[Excerpt provided]
++++++++++++++++++++
Many gardeners fill containers with winter flowers such as pansies, violas, ornamental kale, stock, and other hardy bloomers. Who doesn’t love the sweet faces and bright colors of pansies and violas? However, containers of living plants can be damaged by harsh weather and they do require maintenance through the season — watering, fertilizing, and deadheading.
On the other hand, if we are expecting a busy season or just don’t want to garden in winter, we can pack containers with evergreen branches, decorative ornaments, and other recycled materials once the summer flowers have faded. In this case, the container displays may be more likely to withstand the weather and will require little to no maintenance, depending on the materials the gardener includes in the containers.
You can set a festive mood and brighten up an entryway or patio with holiday container displays. As with any container design, the selection of materials should include a thriller, lots of filler, and a spiller. A thriller is something tall and upright, such as topiary, a collection of decorative sticks or poles, or a garden trellis or cage. Fillers can include pinecones, moss, ornaments, and recycled materials to occupy the spaces. If you decide to include spillers, look for evergreen swags, grapevine garlands, or add whatever catches your fancy — maybe reindeer bells, ribbons, or icicles. Don’t forget to add an accent piece from the garden, such as bird or animal sculptures or other whimsical decorations. I think everything looks more magical with twinkle lights, whether they are white, one color, or a mix of colors. It gets dark so early at this time of year, and it’s nice to have some light at the entry or on the patio.
++++++++++++++++++++
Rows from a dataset
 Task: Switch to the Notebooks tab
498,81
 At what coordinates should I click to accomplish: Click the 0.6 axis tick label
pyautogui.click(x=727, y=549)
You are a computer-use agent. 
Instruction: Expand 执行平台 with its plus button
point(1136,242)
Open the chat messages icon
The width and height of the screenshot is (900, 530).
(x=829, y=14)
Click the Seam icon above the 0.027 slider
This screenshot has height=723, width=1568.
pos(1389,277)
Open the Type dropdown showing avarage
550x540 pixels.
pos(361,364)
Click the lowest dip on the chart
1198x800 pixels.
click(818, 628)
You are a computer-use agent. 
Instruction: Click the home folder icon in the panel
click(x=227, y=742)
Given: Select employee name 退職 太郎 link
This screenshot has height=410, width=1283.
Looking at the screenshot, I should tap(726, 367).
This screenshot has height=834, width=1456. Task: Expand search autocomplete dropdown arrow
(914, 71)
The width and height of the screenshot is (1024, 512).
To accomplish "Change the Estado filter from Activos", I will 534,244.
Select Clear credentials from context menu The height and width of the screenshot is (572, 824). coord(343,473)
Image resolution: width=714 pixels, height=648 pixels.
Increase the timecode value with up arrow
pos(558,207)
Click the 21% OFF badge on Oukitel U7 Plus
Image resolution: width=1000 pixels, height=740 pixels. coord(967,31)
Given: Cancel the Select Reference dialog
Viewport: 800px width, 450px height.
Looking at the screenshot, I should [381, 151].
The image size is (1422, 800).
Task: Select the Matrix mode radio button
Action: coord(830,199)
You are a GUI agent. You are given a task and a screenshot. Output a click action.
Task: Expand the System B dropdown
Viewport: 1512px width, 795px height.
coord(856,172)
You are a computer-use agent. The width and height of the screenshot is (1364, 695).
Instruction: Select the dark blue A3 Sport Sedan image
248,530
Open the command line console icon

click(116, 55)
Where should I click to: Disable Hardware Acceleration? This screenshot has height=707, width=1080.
++++++++++++++++++++
[Challenge A]
Can you rewrite the part of the rows that opens with the line containing "You are a GUI" and runs through the end of the rows, changing "Instruction" to "Directive" and keeping everything else the same?
[Challenge B]
How would the piece on winter and holiday container displays go on from its last sentence?

[Exercise answer A]
You are a GUI agent. You are given a task and a screenshot. Output a click action.
Task: Expand the System B dropdown
Viewport: 1512px width, 795px height.
coord(856,172)
You are a computer-use agent. The width and height of the screenshot is (1364, 695).
Directive: Select the dark blue A3 Sport Sedan image
248,530
Open the command line console icon

click(116, 55)
Where should I click to: Disable Hardware Acceleration? This screenshot has height=707, width=1080.

[Exercise answer B]
Re-use containers from spring and summer or select others that reflect the season, such as a sleigh, Santa bag, or other seasonal motif. Choose containers in a single color or style or create an eclectic mix. Consider a wide range of materials, such as galvanized metal, plastics, or sturdy glazed pots in blue, green, or red. Perhaps wooden tubs, buckets, or natural baskets reflect your design style better. For whimsy, try a red wagon or wheelbarrow.
As you collect materials for your containers, keep in mind scale, texture, and color. To maintain scale, consider the size of your container and select items that neither dwarf a small container nor disappear in a large one. Plan to have a range of items in different sizes for most designs. Add combinations of branches with fluffy seed pods, smooth or twisted sticks, and shiny, smooth balls or textured vine or moss balls. Take this opportunity to showcase some recycled materials, such as packing material for snow, colorful bottles for highlights, or bits of tile, broken porcelain, or even rocks. Use garden supplies you have on hand, such as plastic pots and chicken wire to fill spaces and support the materials. Use garden wire, twine, or tape to bundle and attach decorations to stakes.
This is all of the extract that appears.